There’s nothing like hearing about history from those who saw it happening first-hand.
In the clip below, from a 1978 interview between the suffragist Isola Dodic and Marjorie DeFazio, Dodic describes participating in the suffrage march of 1913, which took place the day before Woodrow Wilson’s inauguration. It was a moment that TIME would later credit as instrumental to the eventual expansion of the vote: “In 1913 some 5,000 women, many of them bloomer-clad, marched down Washington’s Pennsylvania Avenue carrying placards addressed to Woodrow Wilson: MR. PRESIDENT! HOW LONG MUST WOMEN WAIT FOR LIBERTY? About 200 women were roughed up by unsympathetic bystanders, and 169 were arrested for obstructing traffic in front of the White House,” the magazine recalled in 1972. “Anger over the shabby treatment of the demonstrators, plus the momentum of state women‘s suffrage movements—Wyoming in 1890 was the first to enfranchise women—finally got women the vote throughout the U.S. with ratification of the 19th Amendment in 1920.”

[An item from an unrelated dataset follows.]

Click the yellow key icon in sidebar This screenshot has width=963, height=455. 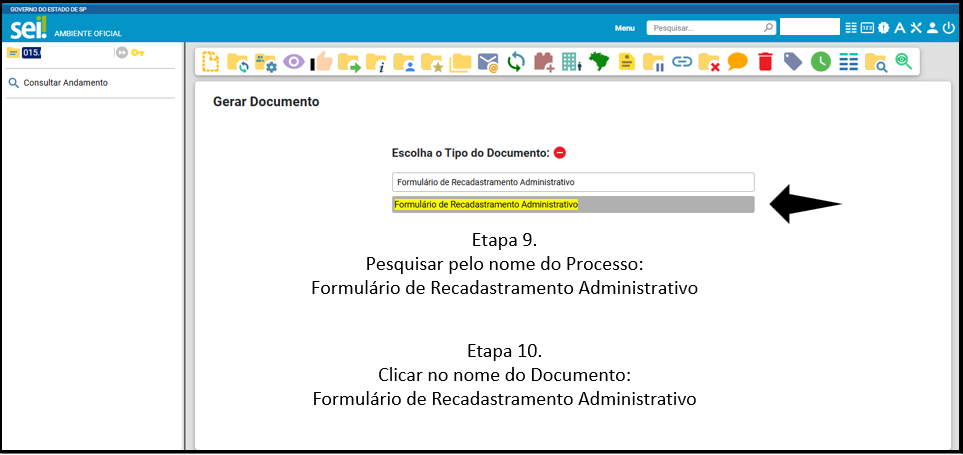(138, 52)
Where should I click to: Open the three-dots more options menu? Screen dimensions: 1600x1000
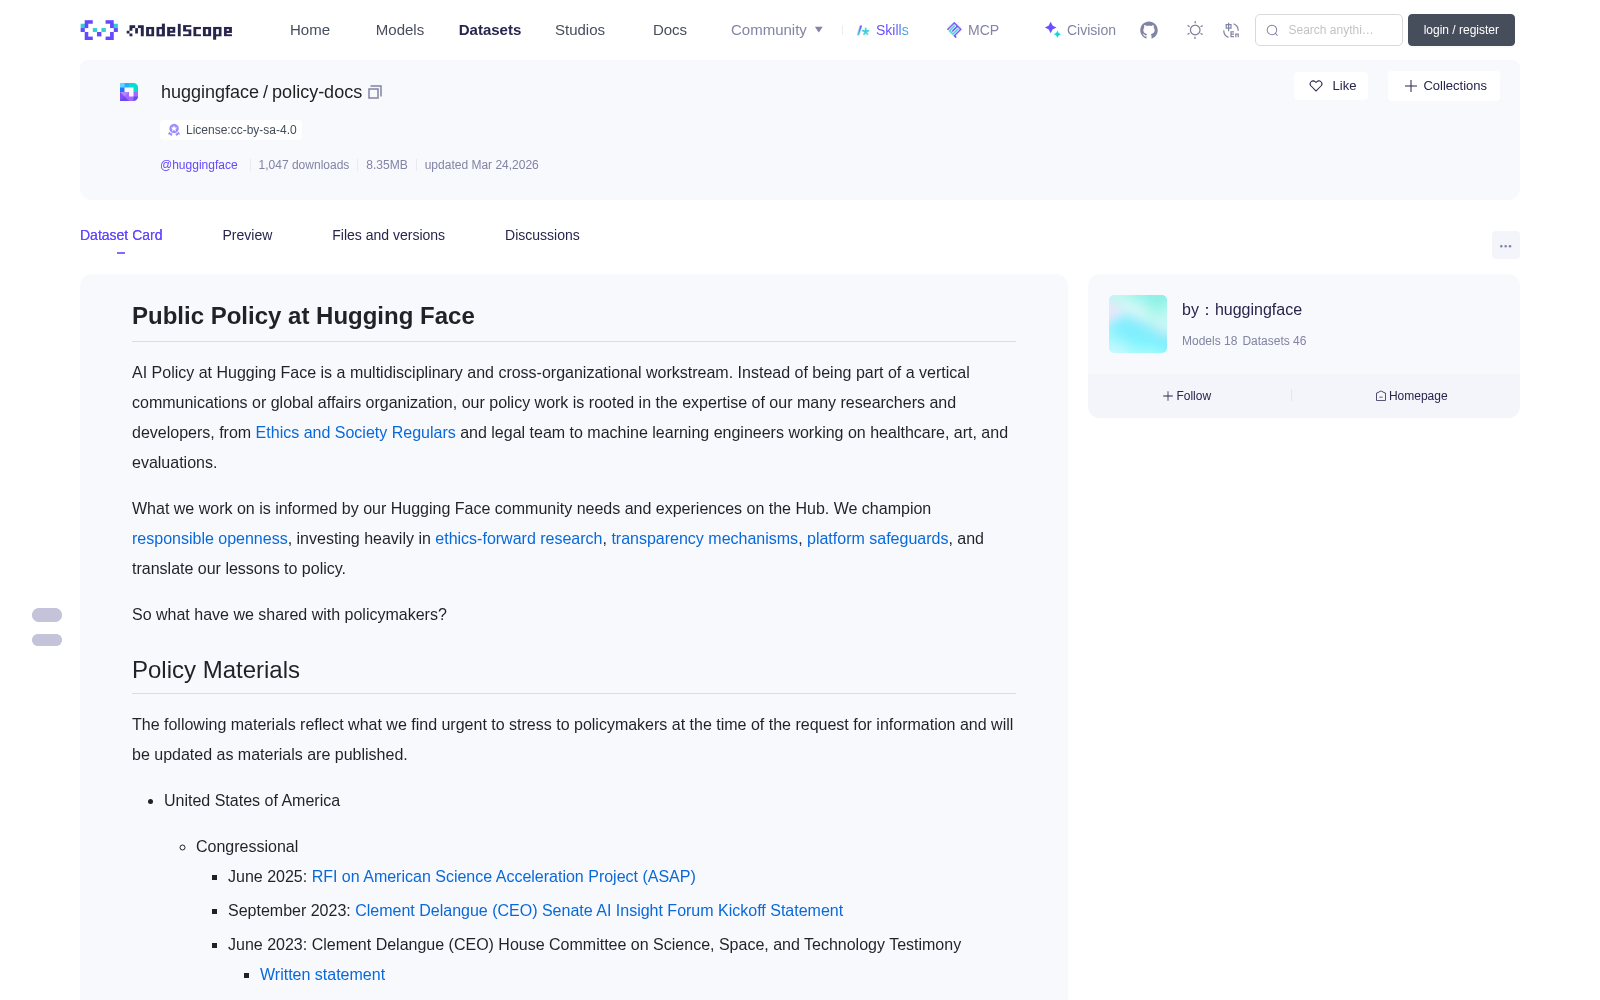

Listen as Dodic recounts marching around the White House and its parallels to the biblical story of Joshua’s troops marching around the walls of Jericho before the city fell:
The Radio Preservation Task Force, born of a project at the Library of Congress, is working to preserve and classify the nation’s audio history. In recent years, as many radio stations have changed ownership, many old tapes have been discarded and lost. The Pacifica Radio Archives, one of the archives that’s part of the project, has 70,000 reel-to-reel analog tapes, a small selection of which, like the clip above, are already online.